The unusual group offering in the main gallery at Pirate: A Contemporary Art Oasis (3659 Navajo Street, 303-458-6058) includes pieces by artists from around the world. Mapas y Espejos (Maps and Mirrors) showcases the Matrix Art Project, a loose collective that mounts presentations such as this one throughout the United States and in Europe.
Pirate member Stephen Alarid is involved with Matrix, which is how the show came to Denver. Alarid is represented by a large geometric abstract -- a real departure for him with its straight lines and earthy palette. Mark Sink and Dale Chisman, two other Colorado artists, are also showcased here, as is New York artist Jesús Polanco, who used to live in the area and is still fondly remembered.
In the Associates' space is an installation called NEGATION, which was created by the artist named BUG. The subject is the hybrid of a human and an insect, with a central character being a spider-like creature with a square head. Supporting the theme is a group of very bad paintings, but the installation itself is powerful and well crafted.

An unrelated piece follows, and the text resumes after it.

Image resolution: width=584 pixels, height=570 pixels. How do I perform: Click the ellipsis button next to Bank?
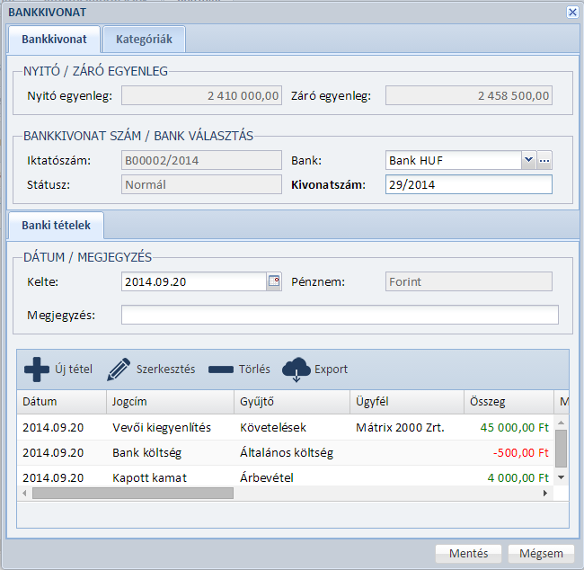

The Treasure Chest sports an informal show titled Stephen Alarid that includes a handful of the artist's signature paintings. The best of the mixed lot are the all-over linear abstractions based on botanical forms.
Last but assuredly not least is Linear, a solo devoted to some recent efforts by painter Nicholas Silici. The show, which is hanging up front in ILK @ Pirate, has only three pieces in it. Done with polyurethane in subtle colors, these neo-minimalist works are depictions of horizontal stripes on horizontal panels. But there is a twist -- or, more properly, a turn -- because the paintings literally wrap around the corners of the room as a result of the flexible galvanized steel on which they are painted. This attribute is best flaunted in "Expanse C" (above), the largest piece on display.
All four Pirate shows close on March 7.